__LISTED ENTRIES__.
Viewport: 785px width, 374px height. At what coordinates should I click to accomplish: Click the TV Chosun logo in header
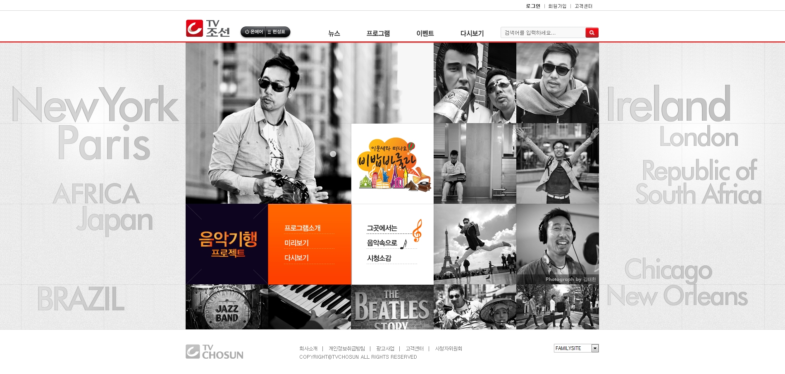click(x=208, y=29)
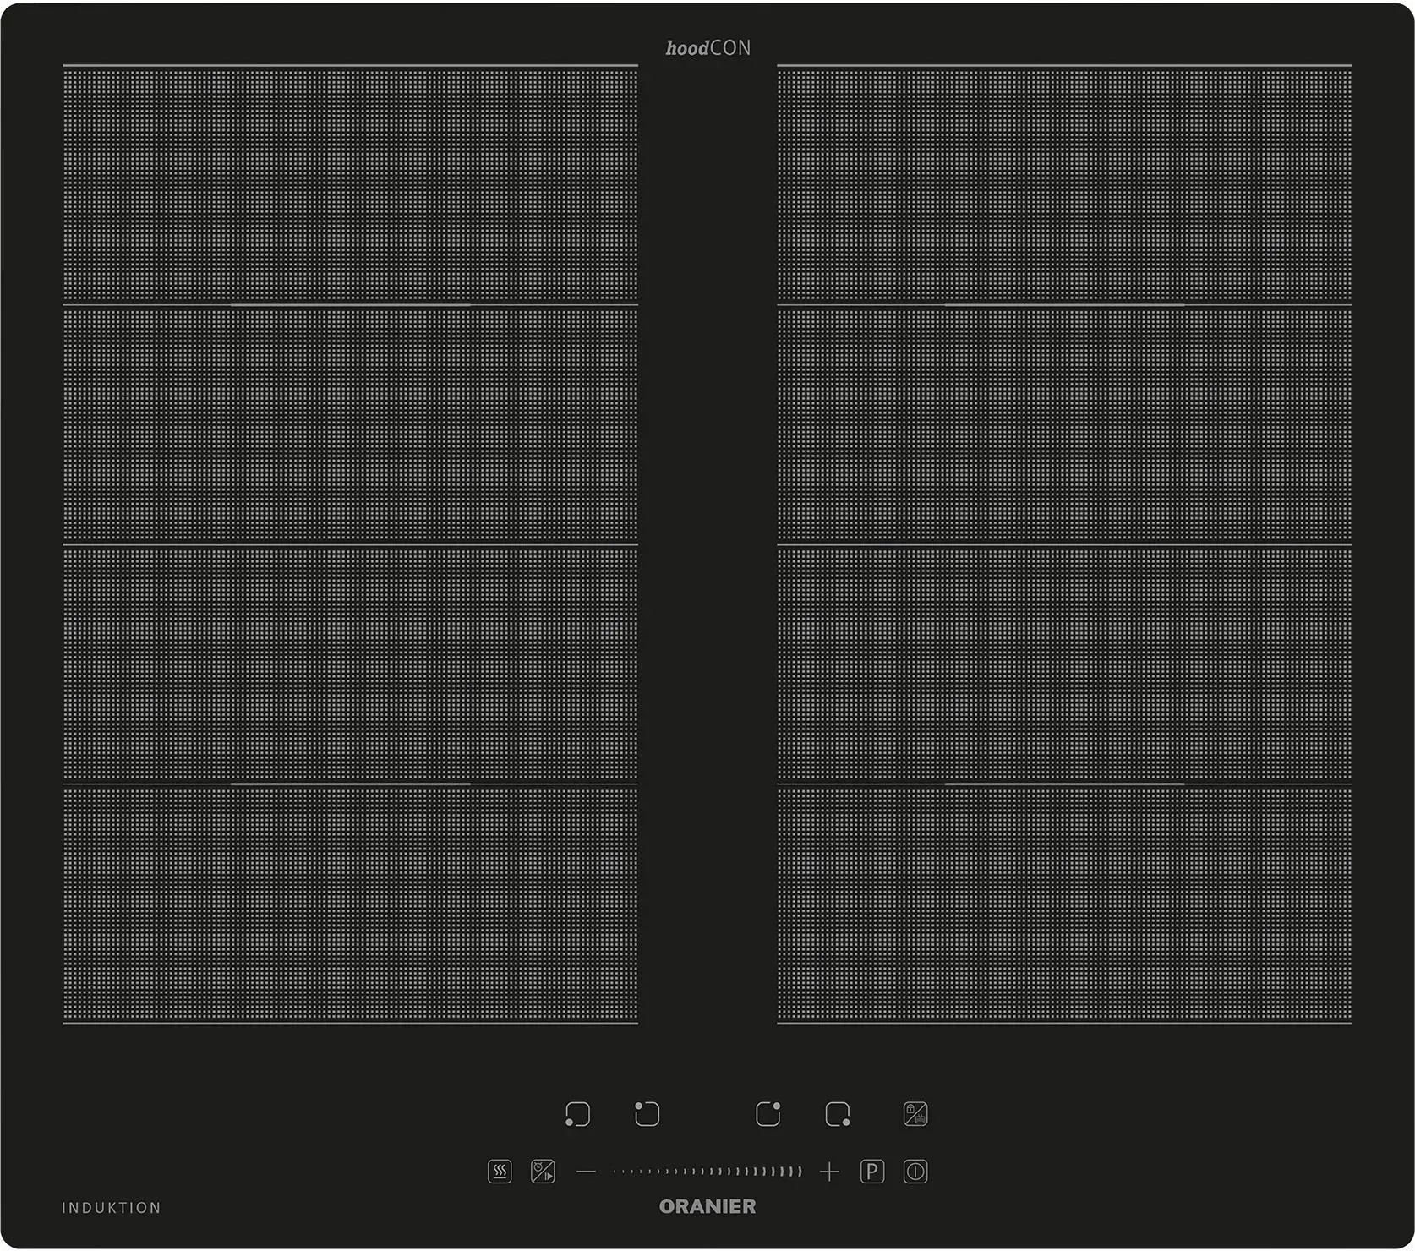Enable the P power boost
This screenshot has height=1251, width=1415.
pos(871,1172)
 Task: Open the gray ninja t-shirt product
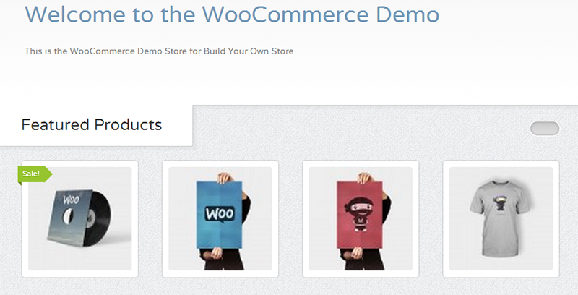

__EXERCISE DESCRIPTION__.
Your job is to reproduce the material exactly. Keep pictures out of it.

__EXERCISE RESULT__.
Viewport: 785px width, 374px height. At what coordinates should I click to accomplish: Click the TV Chosun logo in header
click(x=208, y=29)
Enable the P power boost
This screenshot has height=1251, width=1415.
pos(871,1172)
 Task: Open the gray ninja t-shirt product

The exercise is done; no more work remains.